Let’s start with one of my biggest issues with “Day of the Moon”: while I adore the Silents in terms of their aesthetic and their weird psychic powers – if you’re not looking at them, you forget they exist – there is a fundamental problem with the way they have been inserted into Doctor Who. The idea that they have been quietly manipulating human history from behind the scenes in order for humanity to start building the space suits they need is a goofy enough premise that I can honestly get behind it. That they have been lurking behind the scenes without anybody’s knowledge is a belief I simply cannot suspend. Someone would have noticed. The Doctor, specifically, would surely have noticed. UNIT or Torchwood would have noticed. While it is a neat touch to link the Silent control room back to Season 5’s “The Lodger”, there is simply too much that needs to be explained here and too little that is actually offered. Steven Moffat’s script tries valiantly to keep the audience racing along in the moment, but it is too late: I have already imagined the Silents being retrofitted into “Blink”. Or “The War Machines”. Or “The Reign of Terror”.
Despite this, the episode flails valiantly to score a big, over-the-top Hollywood sensibility. Halfway through there is an unexpected segue into what is effectively a haunted house, with Amy and Canton exploring what turns out to be a nest of silents. In one scene, a strange woman in an eyepatch opens an invisible hatch, assesses Amy, and then closes it again. In another, a mortally injured Silent gloats to the Doctor that “silence will fall” – the same warning given to him twice in Season 5.
Most of these elements have explanations. None of them come within this actual episode, which is close to a first in Doctor Who. 1986’s Season 23 toyed with some similar long games, and it drove the audience of the time absolutely crazy. Here the audience of Season 6 is being asked to juggle a growing number of narrative balls, and it is becoming distracting.
The episode’s ostensible climax sees the Doctor do a silly bit of jiggery-pokery with Apollo 11, and a quick confrontation with the Silents inside their Florida lair. At first it seems like a neat, albeit convenient, method of eliminating the threat without resorting to violence. Then the Doctor lets River Song (Alex Kingston) shoot a bunch of the Silents anyway. Honestly? There is a scrappy, -half-finished quality to so much of this script that I suspect Steven Moffat ran out of time while writing it.

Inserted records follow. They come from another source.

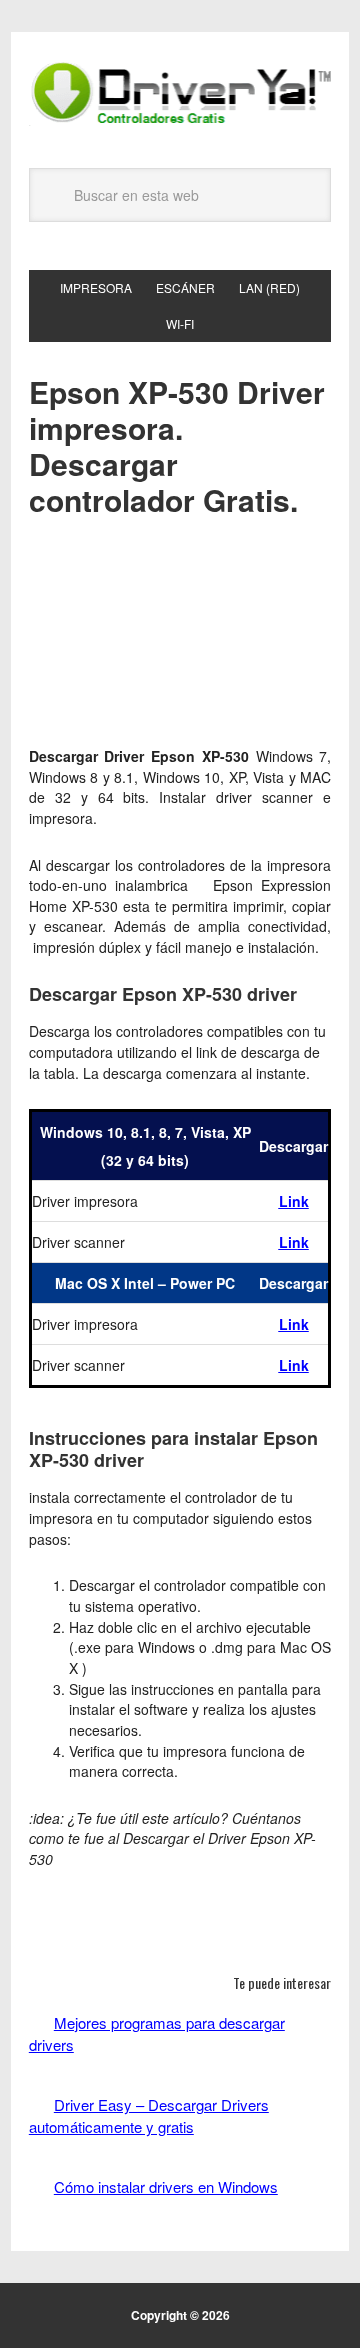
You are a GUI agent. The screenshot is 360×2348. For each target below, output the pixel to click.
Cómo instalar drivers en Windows (166, 2186)
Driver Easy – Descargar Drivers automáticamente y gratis (149, 2115)
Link (294, 1201)
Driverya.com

And then (spoilers for the episode from this paragraph onwards) the little girl that the Doctor originally came to help in “The Impossible Astronaut”, and who was calling President Nixon for assistance at all hours of the night – and who is weirdly forgotten for this episode’s entire climax – falls ill in an alleyway in New York and regenerates. In the TARDIS, Amy appears on the scanner to be both pregnant and not pregnant at the same time.
To summarise: a group of aliens have lived in secret on Earth since the Stone Age, manipulating human civilization in order to uplift it and ultimately have the technology suitable for the aliens to put a confused child inside a spacesuit, and then four decades later somebody in the same suit emerges from a lake in Utah and shoots a future version of the 11th Doctor stone dead. That confused child, once freed from the aliens, makes it as far as New York before regenerating like a Time Lord. Meanwhile Amy is having a quantum pregnancy and hallucinating an eyepatch woman in the walls.
“Silence must fall.” Prisoner Zero said it all the way back in “The Eleventh Hour”. Rosanna Calvieri said it in “The Vampires of Venice”. Someone said it when they destroyed the TARDIS with River Song inside, triggering the destruction of the universe in “The Pandorica Opens”. All of the Doctor’s enemies had banded together then, trapping him to prevent the explosion from occurring – or so they hoped – but who or what triggered the explosion? Are they the Silents, or the Silence? Why must silence fall?
So many questions, added over and over each other. Not many answers, simply yet more questions. “Day of the Moon” runs at a million miles an hour, reaches its conclusion very abruptly, and then rolls the credits with no proper resolution at all – just a sort of bluffed imitation of one. It is not exactly like the episode has dropped the ball, but it does rather feel like the episode stumbled, tripped over, and threw the ball to someone else.